[Stored items]
Content starts

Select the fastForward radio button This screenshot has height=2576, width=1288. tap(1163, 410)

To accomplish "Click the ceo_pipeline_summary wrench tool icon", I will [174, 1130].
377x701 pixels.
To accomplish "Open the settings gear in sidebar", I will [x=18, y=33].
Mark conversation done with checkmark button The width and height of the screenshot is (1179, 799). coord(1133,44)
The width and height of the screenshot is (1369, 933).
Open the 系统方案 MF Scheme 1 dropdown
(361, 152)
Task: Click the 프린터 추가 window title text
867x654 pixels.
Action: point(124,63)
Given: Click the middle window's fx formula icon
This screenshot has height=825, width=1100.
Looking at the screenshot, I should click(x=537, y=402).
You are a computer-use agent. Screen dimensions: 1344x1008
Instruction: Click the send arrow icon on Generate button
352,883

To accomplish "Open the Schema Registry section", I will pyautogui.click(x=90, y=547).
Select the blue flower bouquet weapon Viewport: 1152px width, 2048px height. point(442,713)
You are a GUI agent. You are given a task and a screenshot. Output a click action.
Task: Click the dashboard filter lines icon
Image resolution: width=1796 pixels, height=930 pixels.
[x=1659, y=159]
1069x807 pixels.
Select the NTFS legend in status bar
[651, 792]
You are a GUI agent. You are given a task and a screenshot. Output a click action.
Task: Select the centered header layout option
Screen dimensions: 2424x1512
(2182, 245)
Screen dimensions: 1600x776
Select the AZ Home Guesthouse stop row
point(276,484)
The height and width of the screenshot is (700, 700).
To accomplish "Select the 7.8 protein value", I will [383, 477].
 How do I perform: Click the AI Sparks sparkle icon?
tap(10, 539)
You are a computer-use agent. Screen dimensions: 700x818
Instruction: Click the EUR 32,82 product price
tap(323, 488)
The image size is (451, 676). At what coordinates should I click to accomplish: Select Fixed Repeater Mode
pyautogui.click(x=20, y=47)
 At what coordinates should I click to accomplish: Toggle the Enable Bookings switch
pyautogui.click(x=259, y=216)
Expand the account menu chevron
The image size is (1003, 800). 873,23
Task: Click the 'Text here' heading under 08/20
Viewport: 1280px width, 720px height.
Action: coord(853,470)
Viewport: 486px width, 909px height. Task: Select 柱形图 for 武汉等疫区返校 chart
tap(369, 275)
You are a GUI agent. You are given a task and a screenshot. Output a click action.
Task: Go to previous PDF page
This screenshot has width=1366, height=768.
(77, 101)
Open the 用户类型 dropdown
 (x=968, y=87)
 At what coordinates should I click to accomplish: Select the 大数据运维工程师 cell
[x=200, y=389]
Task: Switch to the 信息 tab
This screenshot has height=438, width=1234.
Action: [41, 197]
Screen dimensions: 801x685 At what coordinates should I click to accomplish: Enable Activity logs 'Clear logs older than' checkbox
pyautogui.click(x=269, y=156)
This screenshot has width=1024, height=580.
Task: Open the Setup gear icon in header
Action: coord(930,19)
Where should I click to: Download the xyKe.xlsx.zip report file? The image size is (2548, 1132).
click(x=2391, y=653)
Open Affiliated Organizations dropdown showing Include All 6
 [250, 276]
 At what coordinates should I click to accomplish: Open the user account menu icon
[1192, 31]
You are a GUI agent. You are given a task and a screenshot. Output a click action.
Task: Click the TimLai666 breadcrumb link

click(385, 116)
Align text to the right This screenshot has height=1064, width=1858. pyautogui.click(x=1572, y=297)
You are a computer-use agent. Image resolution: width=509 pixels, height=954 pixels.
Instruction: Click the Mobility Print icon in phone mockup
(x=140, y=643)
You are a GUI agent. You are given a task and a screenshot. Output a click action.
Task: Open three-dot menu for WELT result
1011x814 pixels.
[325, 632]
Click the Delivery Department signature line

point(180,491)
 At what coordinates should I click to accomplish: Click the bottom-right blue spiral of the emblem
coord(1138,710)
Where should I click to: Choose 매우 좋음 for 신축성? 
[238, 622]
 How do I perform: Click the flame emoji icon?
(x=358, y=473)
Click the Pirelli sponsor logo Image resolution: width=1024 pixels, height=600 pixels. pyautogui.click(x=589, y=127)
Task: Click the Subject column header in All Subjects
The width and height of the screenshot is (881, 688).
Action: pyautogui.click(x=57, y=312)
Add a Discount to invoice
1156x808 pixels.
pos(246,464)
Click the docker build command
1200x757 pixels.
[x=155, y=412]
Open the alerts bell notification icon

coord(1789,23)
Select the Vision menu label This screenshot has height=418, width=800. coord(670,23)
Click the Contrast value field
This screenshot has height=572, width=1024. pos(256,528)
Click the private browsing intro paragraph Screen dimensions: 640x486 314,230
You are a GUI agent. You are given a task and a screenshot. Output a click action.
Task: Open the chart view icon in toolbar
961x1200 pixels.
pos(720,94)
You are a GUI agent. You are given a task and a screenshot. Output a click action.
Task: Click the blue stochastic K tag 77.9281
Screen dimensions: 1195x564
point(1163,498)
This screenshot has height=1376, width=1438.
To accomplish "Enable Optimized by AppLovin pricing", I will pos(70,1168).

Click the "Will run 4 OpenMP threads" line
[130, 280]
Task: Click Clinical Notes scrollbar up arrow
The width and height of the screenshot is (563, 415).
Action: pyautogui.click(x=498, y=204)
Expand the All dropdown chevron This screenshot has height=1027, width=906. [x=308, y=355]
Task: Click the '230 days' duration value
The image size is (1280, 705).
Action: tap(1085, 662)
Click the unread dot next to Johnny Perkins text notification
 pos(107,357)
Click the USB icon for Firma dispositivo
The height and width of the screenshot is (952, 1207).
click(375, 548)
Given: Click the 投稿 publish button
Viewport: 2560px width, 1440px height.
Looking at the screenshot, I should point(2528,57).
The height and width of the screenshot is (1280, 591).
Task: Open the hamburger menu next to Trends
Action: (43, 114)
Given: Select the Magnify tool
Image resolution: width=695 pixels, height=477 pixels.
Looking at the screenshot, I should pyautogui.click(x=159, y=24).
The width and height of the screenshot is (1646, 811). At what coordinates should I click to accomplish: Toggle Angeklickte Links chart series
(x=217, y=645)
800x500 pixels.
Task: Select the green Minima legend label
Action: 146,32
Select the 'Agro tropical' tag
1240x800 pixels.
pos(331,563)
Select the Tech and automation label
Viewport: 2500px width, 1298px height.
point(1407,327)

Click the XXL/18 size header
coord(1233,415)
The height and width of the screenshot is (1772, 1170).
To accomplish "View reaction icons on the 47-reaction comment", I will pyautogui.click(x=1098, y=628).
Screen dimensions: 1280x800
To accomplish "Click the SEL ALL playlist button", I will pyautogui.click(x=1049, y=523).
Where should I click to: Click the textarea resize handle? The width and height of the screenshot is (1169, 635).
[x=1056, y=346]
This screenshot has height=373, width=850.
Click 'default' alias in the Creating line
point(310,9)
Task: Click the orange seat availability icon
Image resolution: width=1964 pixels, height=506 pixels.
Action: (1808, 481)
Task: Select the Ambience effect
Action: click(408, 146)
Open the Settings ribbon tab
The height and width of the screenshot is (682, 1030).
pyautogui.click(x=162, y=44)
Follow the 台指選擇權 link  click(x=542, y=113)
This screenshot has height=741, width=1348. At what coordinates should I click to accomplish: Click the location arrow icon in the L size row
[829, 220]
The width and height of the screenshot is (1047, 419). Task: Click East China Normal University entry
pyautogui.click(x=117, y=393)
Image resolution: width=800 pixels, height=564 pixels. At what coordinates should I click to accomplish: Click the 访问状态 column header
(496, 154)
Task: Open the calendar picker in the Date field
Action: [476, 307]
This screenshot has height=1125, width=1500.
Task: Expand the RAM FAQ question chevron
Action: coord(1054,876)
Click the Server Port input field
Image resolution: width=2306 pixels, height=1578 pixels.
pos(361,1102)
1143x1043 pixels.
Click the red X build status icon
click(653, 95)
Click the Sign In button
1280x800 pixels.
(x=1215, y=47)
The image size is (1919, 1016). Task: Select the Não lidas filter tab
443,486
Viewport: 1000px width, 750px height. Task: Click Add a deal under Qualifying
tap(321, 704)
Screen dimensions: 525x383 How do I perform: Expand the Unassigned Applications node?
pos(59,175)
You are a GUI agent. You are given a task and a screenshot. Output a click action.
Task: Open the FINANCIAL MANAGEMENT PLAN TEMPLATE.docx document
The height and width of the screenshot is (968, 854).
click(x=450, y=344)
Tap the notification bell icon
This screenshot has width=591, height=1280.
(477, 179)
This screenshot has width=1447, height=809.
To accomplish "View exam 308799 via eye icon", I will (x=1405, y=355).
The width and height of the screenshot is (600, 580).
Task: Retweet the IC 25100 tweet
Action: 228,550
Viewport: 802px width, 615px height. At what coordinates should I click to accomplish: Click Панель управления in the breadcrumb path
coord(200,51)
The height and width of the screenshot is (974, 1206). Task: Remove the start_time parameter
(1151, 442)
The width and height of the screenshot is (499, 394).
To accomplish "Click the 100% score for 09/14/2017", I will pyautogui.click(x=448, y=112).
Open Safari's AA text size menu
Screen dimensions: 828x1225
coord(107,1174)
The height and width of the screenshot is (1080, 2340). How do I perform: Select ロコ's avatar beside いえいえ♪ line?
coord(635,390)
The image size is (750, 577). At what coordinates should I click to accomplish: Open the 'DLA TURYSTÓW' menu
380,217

Content ends

§ **What this task involves**:
If a line of the data holds the string "computer", count it. Then state the total and nothing more.

§ **Answer space**:
3